* DESCRIPTION OF THE TASK *
Starting with the line that contains "Screen dimensions: 960x540" and stopping after the line that contains "The width and height of the screenshot is (1417, 840).", return each line below exactly as written, with no others.

* SOURCE INFORMATION *
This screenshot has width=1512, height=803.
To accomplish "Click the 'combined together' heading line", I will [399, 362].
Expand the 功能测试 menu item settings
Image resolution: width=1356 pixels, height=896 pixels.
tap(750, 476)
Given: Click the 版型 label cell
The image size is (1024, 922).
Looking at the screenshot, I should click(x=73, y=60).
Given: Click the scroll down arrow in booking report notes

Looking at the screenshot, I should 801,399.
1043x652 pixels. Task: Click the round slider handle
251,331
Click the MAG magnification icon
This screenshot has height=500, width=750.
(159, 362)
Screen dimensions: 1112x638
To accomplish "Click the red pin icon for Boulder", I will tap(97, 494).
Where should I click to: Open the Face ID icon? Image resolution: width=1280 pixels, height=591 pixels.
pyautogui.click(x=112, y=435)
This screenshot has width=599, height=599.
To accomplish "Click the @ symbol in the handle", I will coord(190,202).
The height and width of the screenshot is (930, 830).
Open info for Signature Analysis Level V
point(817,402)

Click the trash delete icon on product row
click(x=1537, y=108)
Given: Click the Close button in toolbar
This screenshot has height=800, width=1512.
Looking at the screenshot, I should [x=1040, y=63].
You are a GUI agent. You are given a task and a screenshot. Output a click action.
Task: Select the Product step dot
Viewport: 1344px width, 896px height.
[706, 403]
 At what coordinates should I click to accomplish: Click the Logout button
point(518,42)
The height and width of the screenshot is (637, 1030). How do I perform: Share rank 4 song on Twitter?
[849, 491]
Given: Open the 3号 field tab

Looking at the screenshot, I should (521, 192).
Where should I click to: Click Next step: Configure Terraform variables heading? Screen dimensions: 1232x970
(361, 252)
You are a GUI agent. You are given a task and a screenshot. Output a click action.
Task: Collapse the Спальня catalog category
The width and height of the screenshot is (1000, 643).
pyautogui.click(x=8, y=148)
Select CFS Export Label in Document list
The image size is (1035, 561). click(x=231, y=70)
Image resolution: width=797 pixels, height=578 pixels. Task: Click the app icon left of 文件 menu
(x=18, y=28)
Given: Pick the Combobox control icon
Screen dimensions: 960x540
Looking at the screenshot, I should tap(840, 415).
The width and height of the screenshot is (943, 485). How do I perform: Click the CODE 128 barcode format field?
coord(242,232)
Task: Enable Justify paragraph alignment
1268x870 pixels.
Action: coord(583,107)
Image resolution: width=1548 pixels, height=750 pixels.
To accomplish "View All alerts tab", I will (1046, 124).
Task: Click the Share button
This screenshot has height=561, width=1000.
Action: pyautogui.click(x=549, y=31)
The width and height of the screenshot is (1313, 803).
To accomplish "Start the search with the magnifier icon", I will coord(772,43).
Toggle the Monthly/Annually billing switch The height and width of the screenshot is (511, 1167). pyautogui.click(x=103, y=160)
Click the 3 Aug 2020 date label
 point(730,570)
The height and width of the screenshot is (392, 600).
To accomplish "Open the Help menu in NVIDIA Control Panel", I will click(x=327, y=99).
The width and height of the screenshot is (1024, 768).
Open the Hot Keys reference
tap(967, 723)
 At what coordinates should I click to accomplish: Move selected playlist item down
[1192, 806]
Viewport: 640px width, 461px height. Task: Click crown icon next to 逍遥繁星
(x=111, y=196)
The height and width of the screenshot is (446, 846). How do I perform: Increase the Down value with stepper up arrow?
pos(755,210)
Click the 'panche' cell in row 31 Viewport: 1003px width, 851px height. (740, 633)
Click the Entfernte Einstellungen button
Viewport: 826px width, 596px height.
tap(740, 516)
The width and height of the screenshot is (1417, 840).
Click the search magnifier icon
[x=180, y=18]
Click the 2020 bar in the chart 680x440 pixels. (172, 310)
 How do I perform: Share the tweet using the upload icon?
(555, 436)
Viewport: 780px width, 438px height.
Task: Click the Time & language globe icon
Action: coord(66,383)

* THE COMPLETED TASK *
Screen dimensions: 960x540
Looking at the screenshot, I should tap(840, 415).
The width and height of the screenshot is (943, 485). How do I perform: Click the CODE 128 barcode format field?
coord(242,232)
Task: Enable Justify paragraph alignment
1268x870 pixels.
Action: coord(583,107)
Image resolution: width=1548 pixels, height=750 pixels.
To accomplish "View All alerts tab", I will (1046, 124).
Task: Click the Share button
This screenshot has height=561, width=1000.
Action: pyautogui.click(x=549, y=31)
The width and height of the screenshot is (1313, 803).
To accomplish "Start the search with the magnifier icon", I will coord(772,43).
Toggle the Monthly/Annually billing switch The height and width of the screenshot is (511, 1167). pyautogui.click(x=103, y=160)
Click the 3 Aug 2020 date label
 point(730,570)
The height and width of the screenshot is (392, 600).
To accomplish "Open the Help menu in NVIDIA Control Panel", I will click(x=327, y=99).
The width and height of the screenshot is (1024, 768).
Open the Hot Keys reference
tap(967, 723)
 At what coordinates should I click to accomplish: Move selected playlist item down
[1192, 806]
Viewport: 640px width, 461px height. Task: Click crown icon next to 逍遥繁星
(x=111, y=196)
The height and width of the screenshot is (446, 846). How do I perform: Increase the Down value with stepper up arrow?
pos(755,210)
Click the 'panche' cell in row 31 Viewport: 1003px width, 851px height. (740, 633)
Click the Entfernte Einstellungen button
Viewport: 826px width, 596px height.
tap(740, 516)
The width and height of the screenshot is (1417, 840).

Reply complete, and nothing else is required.